■ DESCRIPTION OF THE TASK
Reproduce each record exactly. The pictures should be skipped.

■ SUPPLIED ENTRIES
- Opening Delimiter -

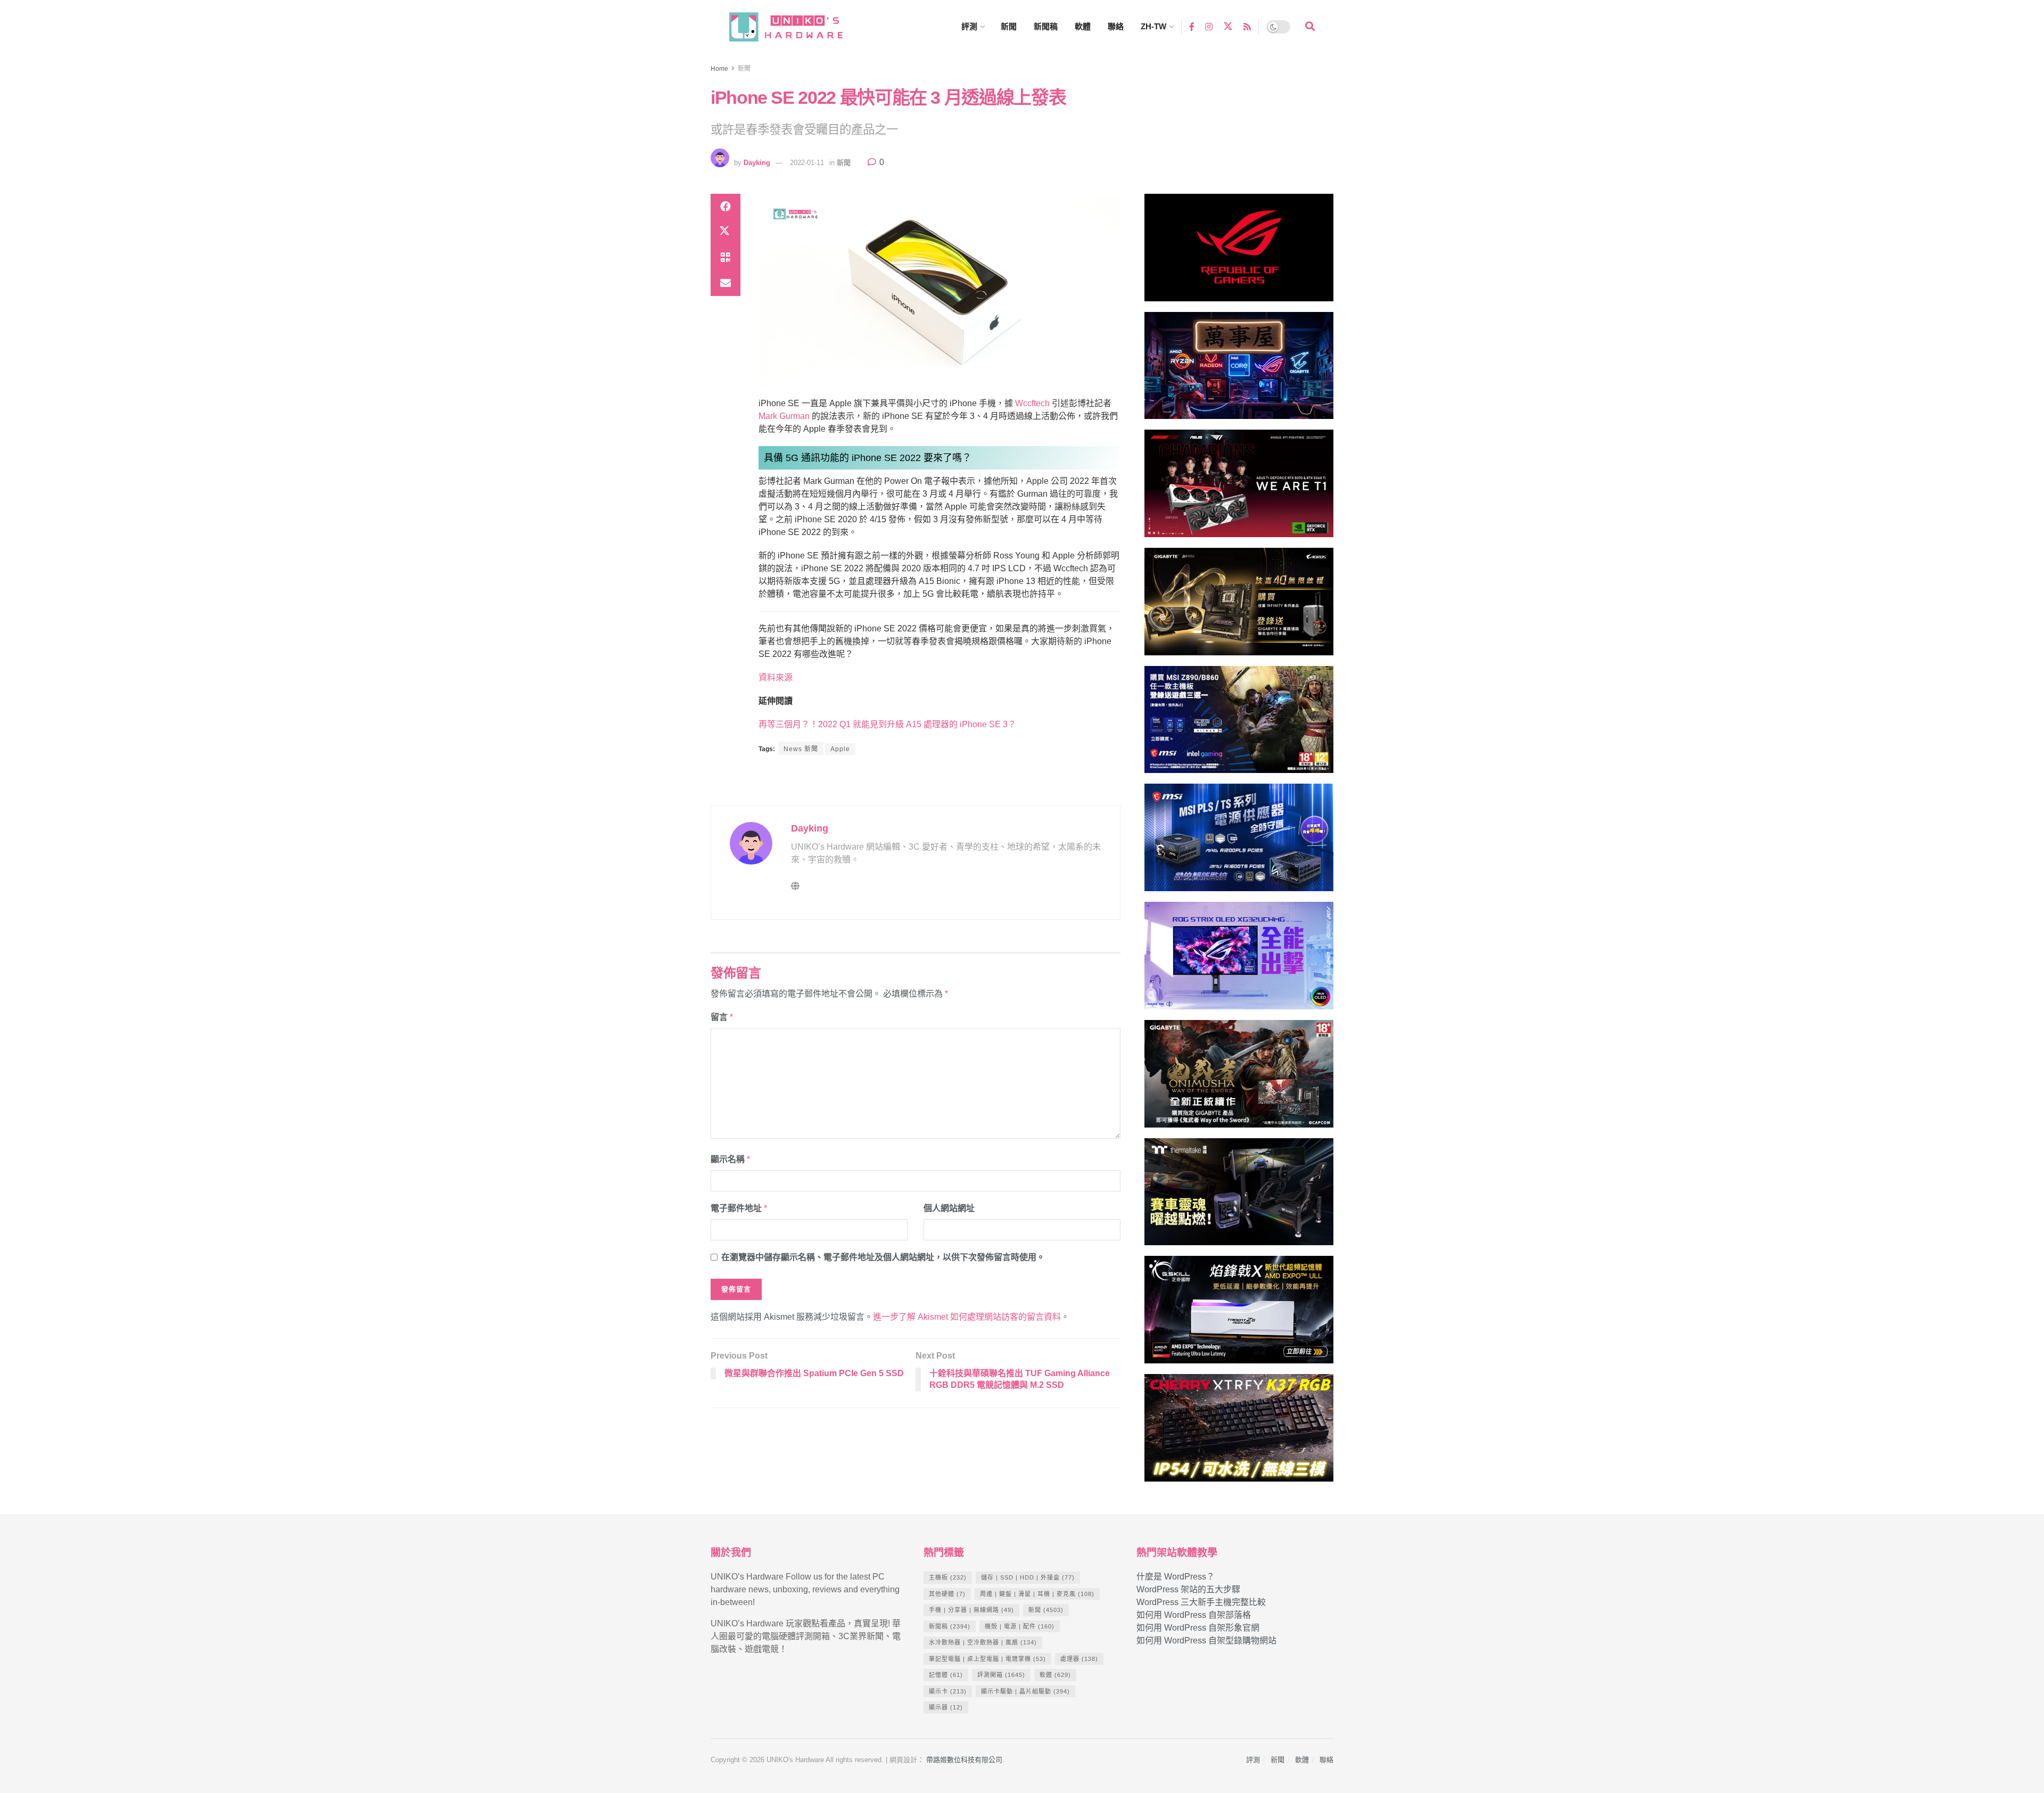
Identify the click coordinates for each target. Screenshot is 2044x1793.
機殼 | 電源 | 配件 (1019, 1626)
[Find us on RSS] (1247, 26)
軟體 (1083, 26)
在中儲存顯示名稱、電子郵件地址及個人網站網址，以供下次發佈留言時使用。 (883, 1257)
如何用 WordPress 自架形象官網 (1197, 1627)
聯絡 (1116, 26)
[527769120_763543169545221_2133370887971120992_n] (1238, 1196)
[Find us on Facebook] (1191, 26)
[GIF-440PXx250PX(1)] (1238, 1432)
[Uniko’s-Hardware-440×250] (1238, 1314)
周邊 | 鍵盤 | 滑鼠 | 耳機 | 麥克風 (1037, 1594)
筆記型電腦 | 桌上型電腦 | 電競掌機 (987, 1659)
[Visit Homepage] (795, 27)
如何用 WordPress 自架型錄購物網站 (1206, 1640)
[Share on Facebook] (725, 206)
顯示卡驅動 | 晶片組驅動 (1025, 1691)
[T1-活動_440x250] (1238, 487)
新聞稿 (1046, 26)
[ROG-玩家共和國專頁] (1238, 252)
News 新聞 (801, 749)
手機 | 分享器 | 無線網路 (971, 1610)
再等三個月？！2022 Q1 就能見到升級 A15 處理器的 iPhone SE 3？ (887, 724)
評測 (969, 26)
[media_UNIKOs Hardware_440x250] (1238, 1078)
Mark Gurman (784, 416)
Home (719, 68)
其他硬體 (947, 1594)
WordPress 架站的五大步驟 (1188, 1589)
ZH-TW (1153, 26)
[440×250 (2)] (1238, 842)
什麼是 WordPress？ (1175, 1576)
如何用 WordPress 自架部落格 (1193, 1614)
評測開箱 (1001, 1675)
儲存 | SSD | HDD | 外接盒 (1028, 1577)
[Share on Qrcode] (725, 257)
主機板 (948, 1577)
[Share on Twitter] (725, 232)
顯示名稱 (730, 1159)
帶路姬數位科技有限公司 (964, 1760)
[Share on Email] (725, 283)
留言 (722, 1017)
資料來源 (776, 677)
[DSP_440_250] (1238, 960)
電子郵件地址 (739, 1208)
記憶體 (946, 1675)
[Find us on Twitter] (1228, 26)
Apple (840, 749)
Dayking (757, 163)
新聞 (1009, 26)
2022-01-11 (807, 163)
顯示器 (946, 1707)
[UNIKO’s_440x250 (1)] (1238, 606)
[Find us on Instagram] (1209, 26)
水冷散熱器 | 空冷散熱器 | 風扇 (983, 1642)
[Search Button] (1310, 26)
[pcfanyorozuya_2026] (1238, 370)
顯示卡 (948, 1691)
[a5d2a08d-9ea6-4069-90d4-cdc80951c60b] (1238, 724)
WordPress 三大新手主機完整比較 (1201, 1602)
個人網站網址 (949, 1208)
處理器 (1079, 1659)
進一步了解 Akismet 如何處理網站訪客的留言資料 (967, 1316)
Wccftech (1032, 403)
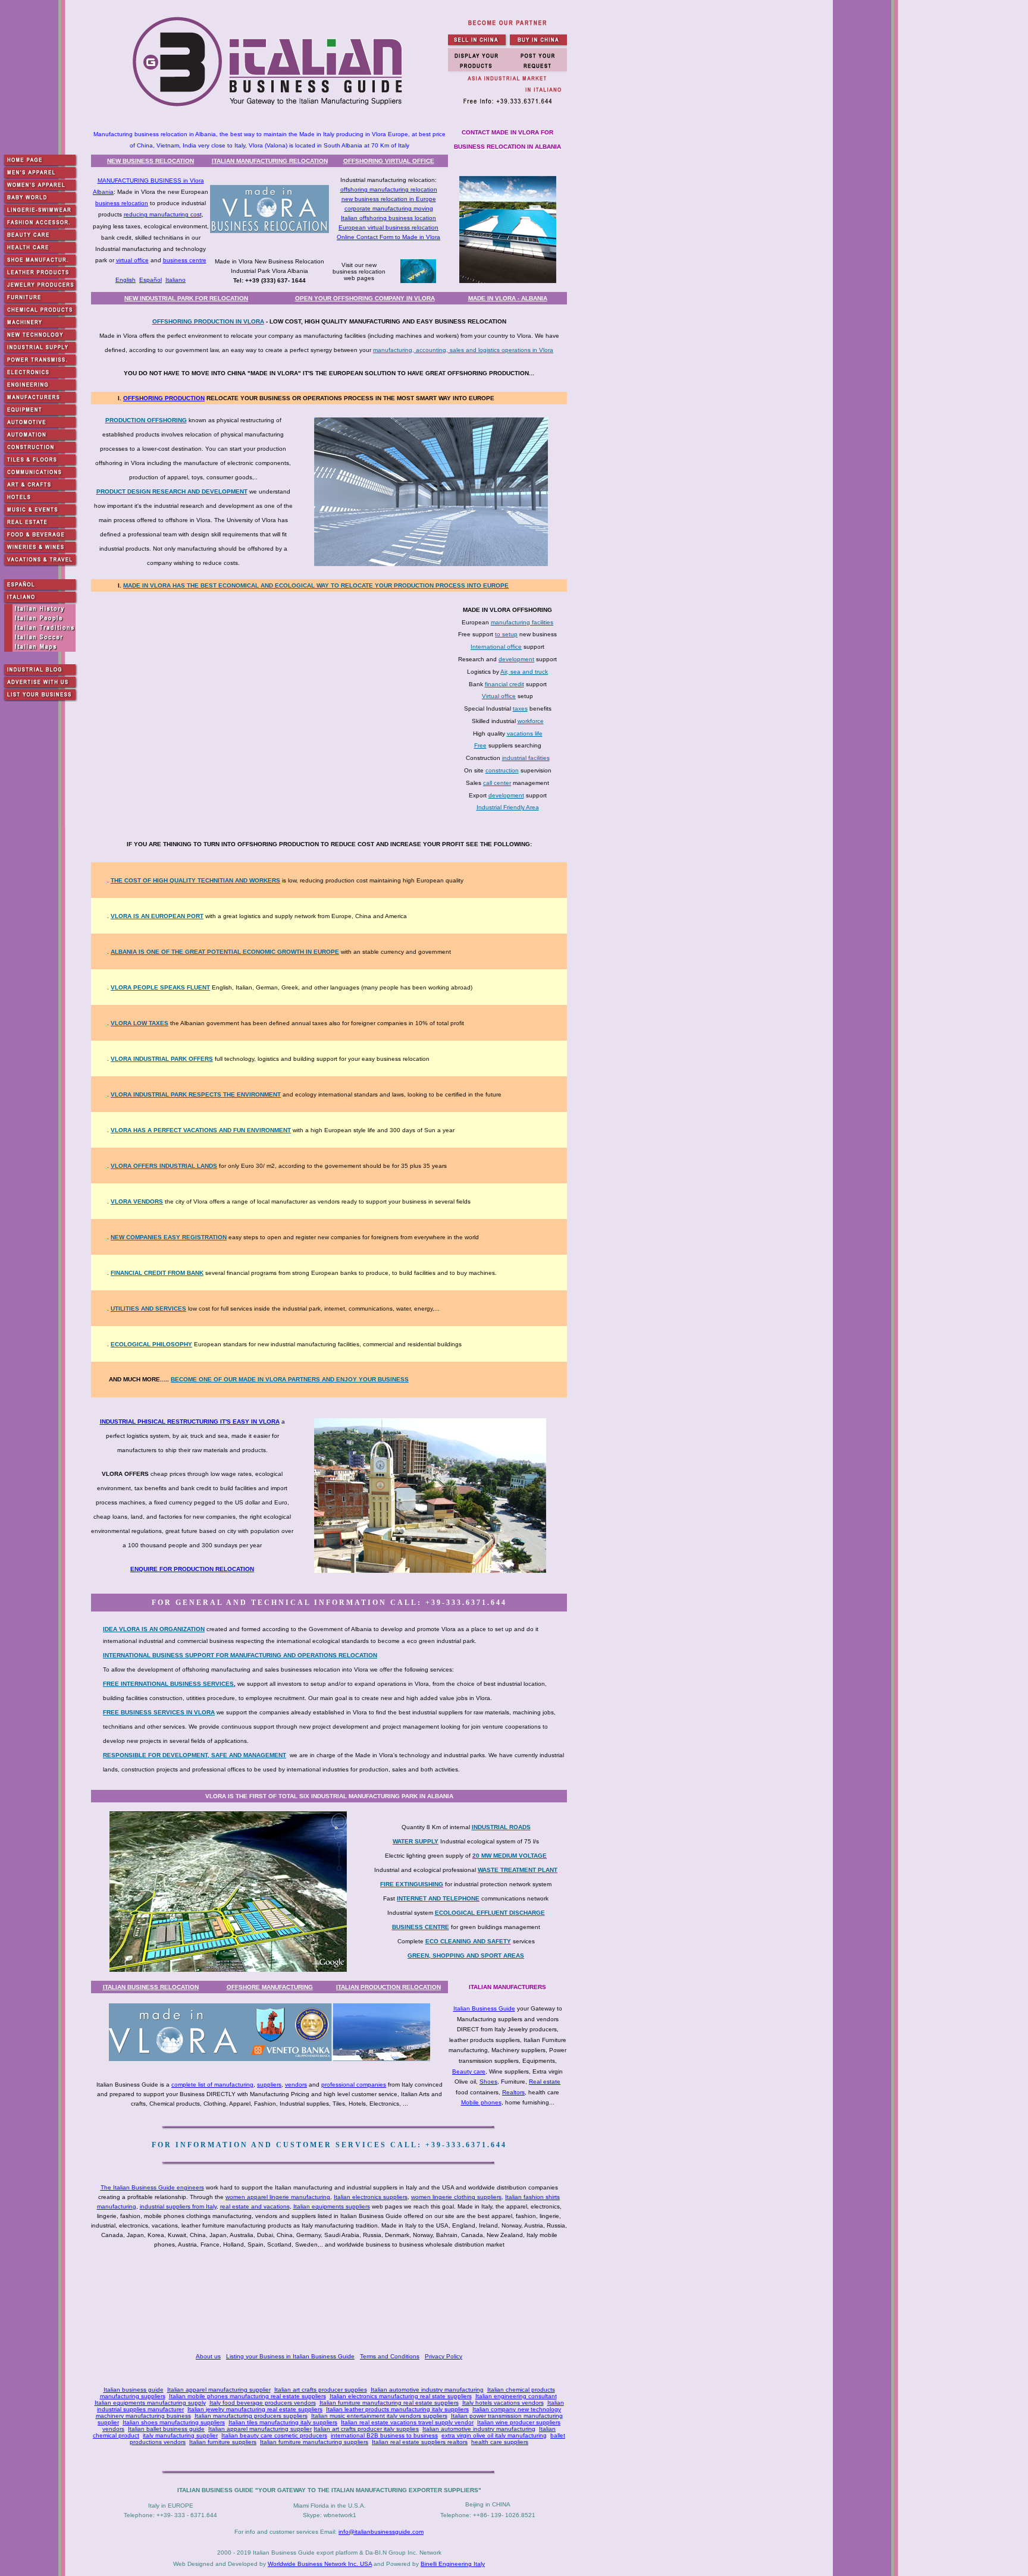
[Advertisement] (331, 2302)
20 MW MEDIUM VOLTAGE (509, 1855)
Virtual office (499, 696)
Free (480, 745)
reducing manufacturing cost (163, 214)
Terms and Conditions (389, 2356)
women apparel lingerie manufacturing (277, 2197)
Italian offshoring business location (388, 218)
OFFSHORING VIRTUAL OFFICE (388, 161)
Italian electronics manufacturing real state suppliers (401, 2396)
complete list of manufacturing (212, 2084)
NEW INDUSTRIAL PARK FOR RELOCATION (186, 298)
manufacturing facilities (522, 622)
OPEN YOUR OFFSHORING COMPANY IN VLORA (365, 298)
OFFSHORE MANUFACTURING (270, 1987)
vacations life (525, 733)
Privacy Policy (443, 2356)
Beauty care (468, 2071)
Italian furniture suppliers (222, 2442)
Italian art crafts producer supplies (320, 2389)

- Closing Delimiter -

■ RESULT
Identify the click coordinates for each target. Screenshot is 2044x1793.
機殼 | 電源 | 配件 (1019, 1626)
[Find us on RSS] (1247, 26)
軟體 (1083, 26)
在中儲存顯示名稱、電子郵件地址及個人網站網址，以供下次發佈留言時使用。 (883, 1257)
如何用 WordPress 自架形象官網 (1197, 1627)
聯絡 (1116, 26)
[527769120_763543169545221_2133370887971120992_n] (1238, 1196)
[Find us on Facebook] (1191, 26)
[GIF-440PXx250PX(1)] (1238, 1432)
[Uniko’s-Hardware-440×250] (1238, 1314)
周邊 | 鍵盤 | 滑鼠 | 耳機 | 麥克風 (1037, 1594)
筆記型電腦 | 桌上型電腦 | 電競掌機 (987, 1659)
[Visit Homepage] (795, 27)
如何用 WordPress 自架型錄購物網站 (1206, 1640)
[Share on Facebook] (725, 206)
顯示卡驅動 | 晶片組驅動 (1025, 1691)
[T1-活動_440x250] (1238, 487)
新聞稿 (1046, 26)
[ROG-玩家共和國專頁] (1238, 252)
News 新聞 (801, 749)
手機 | 分享器 | 無線網路 (971, 1610)
再等三個月？！2022 Q1 就能見到升級 A15 處理器的 iPhone SE 3？ (887, 724)
評測 (969, 26)
[media_UNIKOs Hardware_440x250] (1238, 1078)
Mark Gurman (784, 416)
Home (719, 68)
其他硬體 (947, 1594)
WordPress 架站的五大步驟 (1188, 1589)
ZH-TW (1153, 26)
[440×250 (2)] (1238, 842)
什麼是 WordPress？ (1175, 1576)
如何用 WordPress 自架部落格 (1193, 1614)
評測開箱 (1001, 1675)
儲存 | SSD | HDD | 外接盒 (1028, 1577)
[Share on Qrcode] (725, 257)
主機板 (948, 1577)
[Share on Twitter] (725, 232)
顯示名稱 (730, 1159)
帶路姬數位科技有限公司 (964, 1760)
[Share on Email] (725, 283)
留言 (722, 1017)
資料來源 (776, 677)
[DSP_440_250] (1238, 960)
電子郵件地址 (739, 1208)
記憶體 (946, 1675)
[Find us on Twitter] (1228, 26)
Apple (840, 749)
Dayking (757, 163)
新聞 (1009, 26)
2022-01-11 (807, 163)
顯示器 (946, 1707)
[UNIKO’s_440x250 (1)] (1238, 606)
[Find us on Instagram] (1209, 26)
水冷散熱器 | 空冷散熱器 | 風扇 (983, 1642)
[Search Button] (1310, 26)
[pcfanyorozuya_2026] (1238, 370)
顯示卡 (948, 1691)
[a5d2a08d-9ea6-4069-90d4-cdc80951c60b] (1238, 724)
WordPress 三大新手主機完整比較 (1201, 1602)
個人網站網址 (949, 1208)
處理器 (1079, 1659)
進一步了解 Akismet 如何處理網站訪客的留言資料 (967, 1316)
Wccftech (1032, 403)
[Advertisement] (331, 2302)
20 MW MEDIUM VOLTAGE (509, 1855)
Virtual office (499, 696)
Free (480, 745)
reducing manufacturing cost (163, 214)
Terms and Conditions (389, 2356)
women apparel lingerie manufacturing (277, 2197)
Italian offshoring business location (388, 218)
OFFSHORING VIRTUAL OFFICE (388, 161)
Italian electronics manufacturing real state suppliers (401, 2396)
complete list of manufacturing (212, 2084)
NEW INDUSTRIAL PARK FOR RELOCATION (186, 298)
manufacturing facilities (522, 622)
OPEN YOUR OFFSHORING COMPANY IN VLORA (365, 298)
OFFSHORE MANUFACTURING (270, 1987)
vacations life (525, 733)
Privacy Policy (443, 2356)
Beauty care (468, 2071)
Italian furniture suppliers (222, 2442)
Italian art crafts producer supplies (320, 2389)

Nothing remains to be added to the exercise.